The New 2018 Notes have a yield to maturity of 7.659% and were priced at 101.375% plus accrued interest of U.S.$211,111 in respect of the period from, and including, 2 May 2013 to, but excluding, 21 May 2013.The New 2020 Notes have a yield to maturity of 8.209% and were priced at 102.500% plus accrued interest of U.S.$115,452 in respect of the period from, and including, 2 May 2013 to, but excluding, 21 May 2013.
The notes will be guaranteed on a senior secured basis by certain subsidiaries and parent companies of FESCO. Net proceeds will be used to repay outstanding debt of the Group and debt incurred in connection with the acquisition of FESCO in December 2012.
This announcement is not for distribution, directly or indirectly, in or into the United States (including its territories and possessions, any State of the United States and the District of Columbia). This announcement is not an offer or solicitation to purchase or subscribe for securities in the United States. Securities may not be offered or sold in the United States, or to, or for the account or benefit of, U.S. persons (as such term is defined under Regulation S under the U. S. Securities Act of 1933, as amended (the «Securities Act»), absent registration with the United States Securities and Exchange Commission or an exemption from registration under the Securities Act. The Group has not registered and does not intend to register any part of the offering in the United States or to conduct a public offering of securities in the United States.

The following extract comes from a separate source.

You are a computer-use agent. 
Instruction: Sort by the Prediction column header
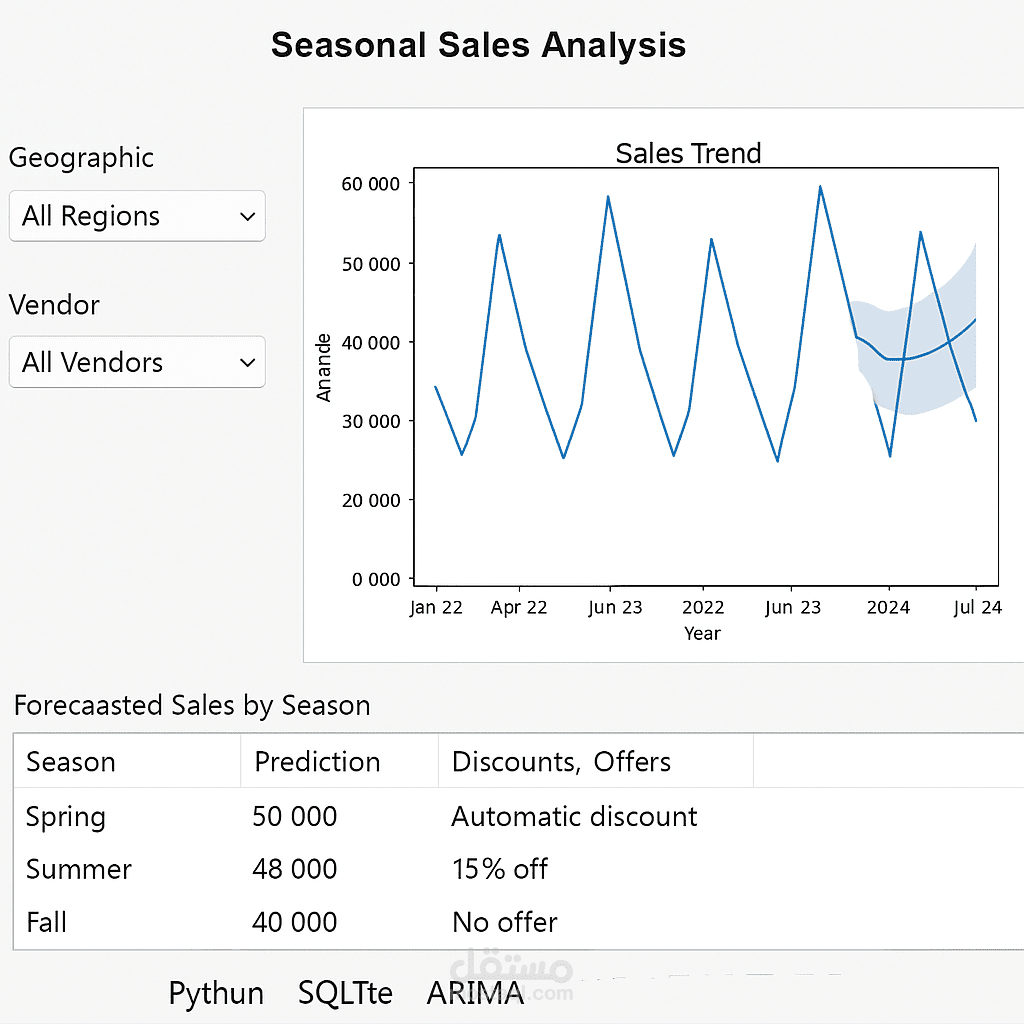click(317, 762)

This announcement is only being distributed to and is only directed at (i) persons who are outside the United Kingdom or (ii) to investment professionals falling within Article 19(5) of the Financial Services and Markets Act 2000 (Financial Promotion) Order 2005 (the «Order») or (iii) high net worth entities, and other persons to whom it may lawfully be communicated, falling within Article 49(2)(a) to (d) of the Order (all such persons in (i), (ii) and (iii) above together being referred to as «relevant persons»). Any securities described herein are only available to, and any invitation, offer or agreement to subscribe, purchase or otherwise acquire such securities will be engaged in only with, relevant persons. Any person who is not a relevant person should not act or rely on this document or any of its contents.
In member states of the European Economic Area, this announcement is directed only at persons who are «qualified investors» within the meaning of article 2(1)(e) of Directive 2003/71/EC (the «Prospectus Directive») . This announcement is an advertisement and not a prospectus for the purposes of applicable measures implementing the Prospectus Directive.
In connection with the offer or sale of the securities referred to herein, Goldman Sachs International may over-allot the securities or effect transactions with a view to supporting the market price of the securities at a level higher than that which otherwise prevail. Any stabilisation action or over-allotment will be conducted by Goldman Sachs International in accordance with all applicable laws and rules.
Information contained in this document is not an offer, or an invitation to make offers, sell, purchase, exchange or transfer any securities in Russia or to or for the benefit of any Russian person, and does not constitute an advertisement of any securities in Russia. This information must not be passed on to third parties or otherwise be made publicly available in Russia. The securities have not been and will not be registered in Russia or admitted to «placement» and/or «public circulation» in Russia. The securities are not intended for «placement» or «circulation» in Russia except and to the extent permitted by Russian law.
FESCO is one of the largest Russian port owners and operators with integrated rail and logistics businesses and primarily focused on intermodal deliveries of containerized cargo. The Group owns port, rail and shipping assets, which allow it to provide door-to-door logistics solutions and control almost all steps of the intermodal transportation value chain. The majority of FESCO’s operations are located in the Russian Far East and the Group benefits from growing trade volumes between Russia and Asian countries.
FESCO controls the Commercial Port of Vladivostok, which has throughput capacity of 3.9 million tons for general cargo and oil products, 150,000 vehicles and over 600,000 TEUs in containers. FESCO is one of Russia’s top 10 private railcar operators providing services under the Transgarant (100%) and Russkaya Troika (50% JV with Russian Railways) brands. Transgarant has approximately 16,200 units of rolling stock consisting of 12 different types of railcars, and Russkaya Troika has approximately 1,570 fitting platforms. FESCO operates a container park of over 35,000 containers with total capacity of over 56,000 TEUs. As of 31.12.2012 FESCO also has 26 ships mostly deployed through own line and logistics operations.